Уолтер слушал с болезненно-напряженным вниманием.
– Развратная, разложившаяся, неисправимо испорченная, – возглашал Иллидж тоном обличителя. Он только раз случайно обменялся несколькими словами с Люси Тэнтемаунт. Она едва удостоила его заметить.
Да, это так, думал Уолтер. Она заслуживала все то, что с завистью или недоброжелательством говорилось о ней, и все же она – самое чудесное и обаятельное существо в мире. Он знал, что все, что о ней говорят, – правда, и мог без возмущения все это выслушивать. И чем ужасней было то, что о ней говорили, тем больше он любил ее. Credo quia absurdum. Amo qui turpe, quia indignum12.
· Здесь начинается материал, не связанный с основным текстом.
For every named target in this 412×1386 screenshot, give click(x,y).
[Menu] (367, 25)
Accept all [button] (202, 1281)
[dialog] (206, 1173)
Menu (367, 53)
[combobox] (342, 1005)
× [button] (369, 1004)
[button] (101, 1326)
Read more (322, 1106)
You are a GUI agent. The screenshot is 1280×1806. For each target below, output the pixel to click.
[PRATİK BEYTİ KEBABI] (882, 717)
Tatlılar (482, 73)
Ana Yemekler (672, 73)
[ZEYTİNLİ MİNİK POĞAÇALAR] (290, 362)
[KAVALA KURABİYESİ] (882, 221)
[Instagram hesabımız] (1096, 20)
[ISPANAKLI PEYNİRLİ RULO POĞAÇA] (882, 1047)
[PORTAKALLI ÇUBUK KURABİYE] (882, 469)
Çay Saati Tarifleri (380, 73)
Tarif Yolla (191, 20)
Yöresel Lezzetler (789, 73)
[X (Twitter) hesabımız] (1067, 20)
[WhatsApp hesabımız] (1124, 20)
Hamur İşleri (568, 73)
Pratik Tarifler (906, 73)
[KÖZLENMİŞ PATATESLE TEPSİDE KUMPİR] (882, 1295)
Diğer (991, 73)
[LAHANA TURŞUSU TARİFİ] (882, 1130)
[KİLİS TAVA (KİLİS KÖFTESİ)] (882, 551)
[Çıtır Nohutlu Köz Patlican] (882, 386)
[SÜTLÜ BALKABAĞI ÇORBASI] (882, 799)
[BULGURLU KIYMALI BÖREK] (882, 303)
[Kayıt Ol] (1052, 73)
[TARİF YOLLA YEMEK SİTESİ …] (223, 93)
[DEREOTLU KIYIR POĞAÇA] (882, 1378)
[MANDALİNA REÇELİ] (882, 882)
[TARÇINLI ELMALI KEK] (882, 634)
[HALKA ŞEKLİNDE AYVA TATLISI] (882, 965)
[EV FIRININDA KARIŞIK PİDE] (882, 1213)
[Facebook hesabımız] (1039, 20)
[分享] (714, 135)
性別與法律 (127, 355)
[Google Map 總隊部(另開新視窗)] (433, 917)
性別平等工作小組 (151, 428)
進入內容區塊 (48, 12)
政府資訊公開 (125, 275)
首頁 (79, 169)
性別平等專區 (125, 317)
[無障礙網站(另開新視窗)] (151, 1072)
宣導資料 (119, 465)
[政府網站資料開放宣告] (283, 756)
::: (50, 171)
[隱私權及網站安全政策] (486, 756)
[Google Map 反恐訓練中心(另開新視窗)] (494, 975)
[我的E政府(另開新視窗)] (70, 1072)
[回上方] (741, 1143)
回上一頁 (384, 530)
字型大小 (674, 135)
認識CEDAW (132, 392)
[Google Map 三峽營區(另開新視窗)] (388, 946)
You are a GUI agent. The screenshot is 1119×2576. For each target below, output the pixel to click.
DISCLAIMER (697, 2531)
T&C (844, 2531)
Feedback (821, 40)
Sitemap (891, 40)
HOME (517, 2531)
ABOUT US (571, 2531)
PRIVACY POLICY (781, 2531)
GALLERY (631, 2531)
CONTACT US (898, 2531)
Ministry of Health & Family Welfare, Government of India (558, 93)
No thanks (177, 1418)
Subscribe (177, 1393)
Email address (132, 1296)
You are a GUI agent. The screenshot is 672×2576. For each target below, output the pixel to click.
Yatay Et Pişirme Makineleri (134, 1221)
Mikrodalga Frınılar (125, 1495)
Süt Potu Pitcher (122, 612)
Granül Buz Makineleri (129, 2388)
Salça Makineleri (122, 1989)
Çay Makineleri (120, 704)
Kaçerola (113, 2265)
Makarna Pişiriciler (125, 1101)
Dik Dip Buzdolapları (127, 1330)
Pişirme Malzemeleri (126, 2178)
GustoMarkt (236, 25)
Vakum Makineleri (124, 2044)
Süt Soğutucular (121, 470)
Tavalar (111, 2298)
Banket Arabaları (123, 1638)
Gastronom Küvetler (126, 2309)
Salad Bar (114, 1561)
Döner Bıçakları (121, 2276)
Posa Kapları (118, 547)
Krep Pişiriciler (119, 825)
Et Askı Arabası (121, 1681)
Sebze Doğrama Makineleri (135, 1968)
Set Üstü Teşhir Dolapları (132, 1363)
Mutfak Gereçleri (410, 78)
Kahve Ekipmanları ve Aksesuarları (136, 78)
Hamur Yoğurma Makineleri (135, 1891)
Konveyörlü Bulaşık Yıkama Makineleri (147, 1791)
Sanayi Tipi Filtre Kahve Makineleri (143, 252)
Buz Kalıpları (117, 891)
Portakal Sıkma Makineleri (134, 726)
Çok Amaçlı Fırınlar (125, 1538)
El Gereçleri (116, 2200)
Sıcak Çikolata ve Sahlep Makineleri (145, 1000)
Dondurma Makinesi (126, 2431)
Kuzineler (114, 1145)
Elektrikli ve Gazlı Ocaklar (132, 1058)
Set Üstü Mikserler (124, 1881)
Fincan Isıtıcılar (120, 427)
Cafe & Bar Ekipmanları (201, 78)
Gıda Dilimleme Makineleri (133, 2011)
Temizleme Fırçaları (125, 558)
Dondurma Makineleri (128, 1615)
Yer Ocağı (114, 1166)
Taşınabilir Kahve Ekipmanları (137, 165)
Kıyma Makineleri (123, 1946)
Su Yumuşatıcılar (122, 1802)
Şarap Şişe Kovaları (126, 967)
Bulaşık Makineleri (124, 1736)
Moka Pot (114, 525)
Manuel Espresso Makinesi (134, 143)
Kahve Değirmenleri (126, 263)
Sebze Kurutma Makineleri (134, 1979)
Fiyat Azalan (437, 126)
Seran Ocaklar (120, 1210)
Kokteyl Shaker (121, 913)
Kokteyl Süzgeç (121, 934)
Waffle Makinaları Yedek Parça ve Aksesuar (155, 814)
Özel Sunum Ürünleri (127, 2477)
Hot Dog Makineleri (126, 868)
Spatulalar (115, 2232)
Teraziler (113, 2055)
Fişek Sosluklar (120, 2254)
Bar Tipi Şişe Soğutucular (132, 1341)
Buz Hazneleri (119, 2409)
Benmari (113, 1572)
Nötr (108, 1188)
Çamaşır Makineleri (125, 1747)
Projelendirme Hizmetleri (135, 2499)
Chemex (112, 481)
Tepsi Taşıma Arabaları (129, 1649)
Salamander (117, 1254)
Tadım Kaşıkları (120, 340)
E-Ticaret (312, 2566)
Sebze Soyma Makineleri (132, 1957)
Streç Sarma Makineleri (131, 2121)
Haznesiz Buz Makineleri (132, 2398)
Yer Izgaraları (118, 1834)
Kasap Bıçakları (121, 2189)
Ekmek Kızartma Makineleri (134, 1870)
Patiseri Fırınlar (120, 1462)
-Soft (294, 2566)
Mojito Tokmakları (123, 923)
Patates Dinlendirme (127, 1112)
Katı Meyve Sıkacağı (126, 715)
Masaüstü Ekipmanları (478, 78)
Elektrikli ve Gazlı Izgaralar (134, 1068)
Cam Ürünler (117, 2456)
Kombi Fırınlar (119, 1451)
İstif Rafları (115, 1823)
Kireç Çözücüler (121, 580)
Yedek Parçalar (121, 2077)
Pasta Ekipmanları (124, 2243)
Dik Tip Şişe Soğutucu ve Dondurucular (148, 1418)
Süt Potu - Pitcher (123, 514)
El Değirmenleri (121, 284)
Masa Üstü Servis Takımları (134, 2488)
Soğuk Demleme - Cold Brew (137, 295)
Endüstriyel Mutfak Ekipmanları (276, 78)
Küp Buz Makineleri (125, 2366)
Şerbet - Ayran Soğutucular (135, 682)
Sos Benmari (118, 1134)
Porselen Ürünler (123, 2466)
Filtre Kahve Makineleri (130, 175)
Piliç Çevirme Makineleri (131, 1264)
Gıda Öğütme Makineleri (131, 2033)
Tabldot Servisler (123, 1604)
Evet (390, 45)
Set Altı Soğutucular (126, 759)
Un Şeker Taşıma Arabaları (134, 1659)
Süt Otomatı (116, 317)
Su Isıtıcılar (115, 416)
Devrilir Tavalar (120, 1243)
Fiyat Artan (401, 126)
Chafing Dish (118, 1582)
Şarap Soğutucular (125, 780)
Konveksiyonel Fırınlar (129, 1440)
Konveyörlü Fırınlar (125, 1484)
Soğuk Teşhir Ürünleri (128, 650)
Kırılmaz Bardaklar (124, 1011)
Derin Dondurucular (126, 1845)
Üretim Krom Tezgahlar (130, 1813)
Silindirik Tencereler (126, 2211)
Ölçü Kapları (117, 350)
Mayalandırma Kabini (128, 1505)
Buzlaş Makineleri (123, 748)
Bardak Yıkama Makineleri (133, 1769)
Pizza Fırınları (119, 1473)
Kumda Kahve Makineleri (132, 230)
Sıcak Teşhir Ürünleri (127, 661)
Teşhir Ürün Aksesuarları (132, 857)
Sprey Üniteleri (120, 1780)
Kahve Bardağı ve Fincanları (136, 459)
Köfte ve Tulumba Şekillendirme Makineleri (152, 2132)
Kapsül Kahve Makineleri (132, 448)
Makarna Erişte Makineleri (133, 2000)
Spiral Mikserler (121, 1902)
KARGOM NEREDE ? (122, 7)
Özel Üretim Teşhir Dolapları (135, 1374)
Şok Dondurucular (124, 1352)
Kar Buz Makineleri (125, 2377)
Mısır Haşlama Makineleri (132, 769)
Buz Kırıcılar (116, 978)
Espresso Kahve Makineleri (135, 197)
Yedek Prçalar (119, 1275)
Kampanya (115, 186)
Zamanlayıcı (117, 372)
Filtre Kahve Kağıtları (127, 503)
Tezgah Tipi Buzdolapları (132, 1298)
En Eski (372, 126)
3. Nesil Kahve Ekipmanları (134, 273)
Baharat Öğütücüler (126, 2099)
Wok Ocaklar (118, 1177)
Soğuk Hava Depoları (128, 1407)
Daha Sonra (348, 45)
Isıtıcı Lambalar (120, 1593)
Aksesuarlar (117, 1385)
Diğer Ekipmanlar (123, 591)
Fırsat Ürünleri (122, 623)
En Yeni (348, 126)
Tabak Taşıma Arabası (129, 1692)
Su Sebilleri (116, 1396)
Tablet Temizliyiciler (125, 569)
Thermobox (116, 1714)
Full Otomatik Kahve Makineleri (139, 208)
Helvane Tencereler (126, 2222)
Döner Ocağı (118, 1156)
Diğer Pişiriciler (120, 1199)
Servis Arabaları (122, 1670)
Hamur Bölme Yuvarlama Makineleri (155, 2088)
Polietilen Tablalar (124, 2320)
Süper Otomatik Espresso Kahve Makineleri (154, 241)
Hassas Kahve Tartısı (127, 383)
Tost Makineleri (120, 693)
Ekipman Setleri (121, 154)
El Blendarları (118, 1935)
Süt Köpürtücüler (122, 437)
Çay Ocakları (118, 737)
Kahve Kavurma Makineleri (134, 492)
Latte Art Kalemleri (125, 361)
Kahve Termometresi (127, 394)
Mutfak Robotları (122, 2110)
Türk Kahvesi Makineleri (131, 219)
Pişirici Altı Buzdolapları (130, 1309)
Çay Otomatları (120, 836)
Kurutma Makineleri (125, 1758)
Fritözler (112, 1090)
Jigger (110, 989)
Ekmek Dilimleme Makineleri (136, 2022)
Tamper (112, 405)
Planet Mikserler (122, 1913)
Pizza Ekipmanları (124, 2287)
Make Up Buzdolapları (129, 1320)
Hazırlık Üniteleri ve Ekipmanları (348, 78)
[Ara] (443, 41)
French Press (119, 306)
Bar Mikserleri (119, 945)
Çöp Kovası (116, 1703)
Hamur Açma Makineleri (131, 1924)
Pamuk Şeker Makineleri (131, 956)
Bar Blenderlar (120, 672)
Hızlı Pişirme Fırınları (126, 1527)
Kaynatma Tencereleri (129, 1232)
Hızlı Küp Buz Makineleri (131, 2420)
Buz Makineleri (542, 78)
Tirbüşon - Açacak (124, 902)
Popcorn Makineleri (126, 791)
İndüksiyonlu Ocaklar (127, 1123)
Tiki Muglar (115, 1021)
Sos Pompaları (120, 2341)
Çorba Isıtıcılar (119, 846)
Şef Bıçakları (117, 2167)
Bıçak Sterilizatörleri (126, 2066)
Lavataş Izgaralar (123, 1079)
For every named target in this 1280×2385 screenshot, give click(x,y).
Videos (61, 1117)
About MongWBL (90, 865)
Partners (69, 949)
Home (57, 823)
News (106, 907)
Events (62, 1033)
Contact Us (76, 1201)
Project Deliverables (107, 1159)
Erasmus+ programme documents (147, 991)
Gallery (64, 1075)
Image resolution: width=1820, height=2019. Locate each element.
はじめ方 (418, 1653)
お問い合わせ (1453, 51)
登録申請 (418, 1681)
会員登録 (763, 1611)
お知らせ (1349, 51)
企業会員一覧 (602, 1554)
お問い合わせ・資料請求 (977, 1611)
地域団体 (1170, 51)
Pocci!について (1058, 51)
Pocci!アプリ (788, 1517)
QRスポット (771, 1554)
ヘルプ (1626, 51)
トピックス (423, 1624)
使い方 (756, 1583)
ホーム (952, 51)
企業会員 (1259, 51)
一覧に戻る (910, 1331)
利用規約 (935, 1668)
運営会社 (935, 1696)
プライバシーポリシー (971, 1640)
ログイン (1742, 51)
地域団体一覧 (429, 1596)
– Какая гниль! – продолжал ораторствовать Иллидж. – Типичный продукт нашей восхитительной цивилизации – вот что она такое. Утонченная и надушенная имитация дикаря или животного. Вот к чему приводит изобилие денег и свободного времени.
Уолтер слушал, закрыв глаза, думая о Люси. «Надушенная имитация дикаря или животного». Да, это так, и тем больнее были для него эти слова; но за все это и за то, что он страдал от этого, он любил ее еще сильней.